- **What you will do**: What's wanted is a faithful retyping of every entry, pictures excluded.

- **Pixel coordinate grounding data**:
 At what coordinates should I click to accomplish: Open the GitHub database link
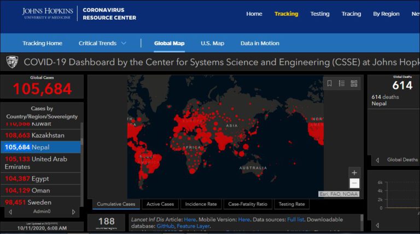click(165, 225)
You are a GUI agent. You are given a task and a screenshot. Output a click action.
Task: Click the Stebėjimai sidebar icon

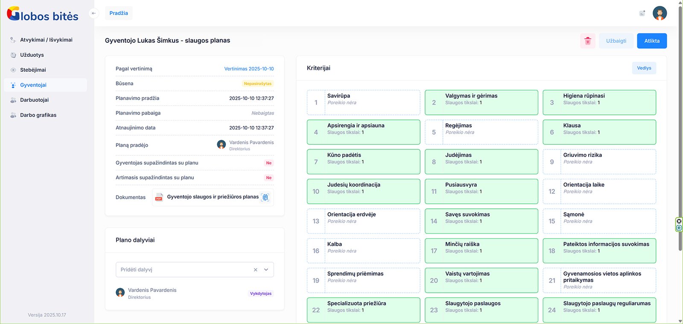pyautogui.click(x=13, y=70)
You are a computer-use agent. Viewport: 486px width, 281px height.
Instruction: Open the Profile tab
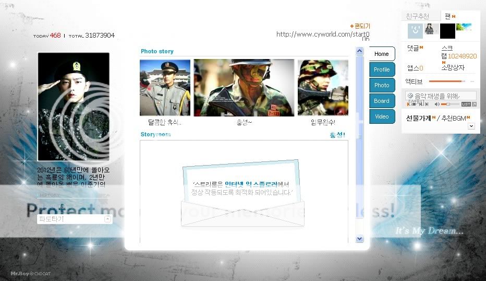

- **Solution to this task**:
 At what coordinates should I click to accomplish: Open the GitHub database link
click(165, 225)
You are a GUI agent. You are given a task and a screenshot. Output a click action.
Task: Click the Stebėjimai sidebar icon

pyautogui.click(x=13, y=70)
You are a computer-use agent. Viewport: 486px width, 281px height.
Instruction: Open the Profile tab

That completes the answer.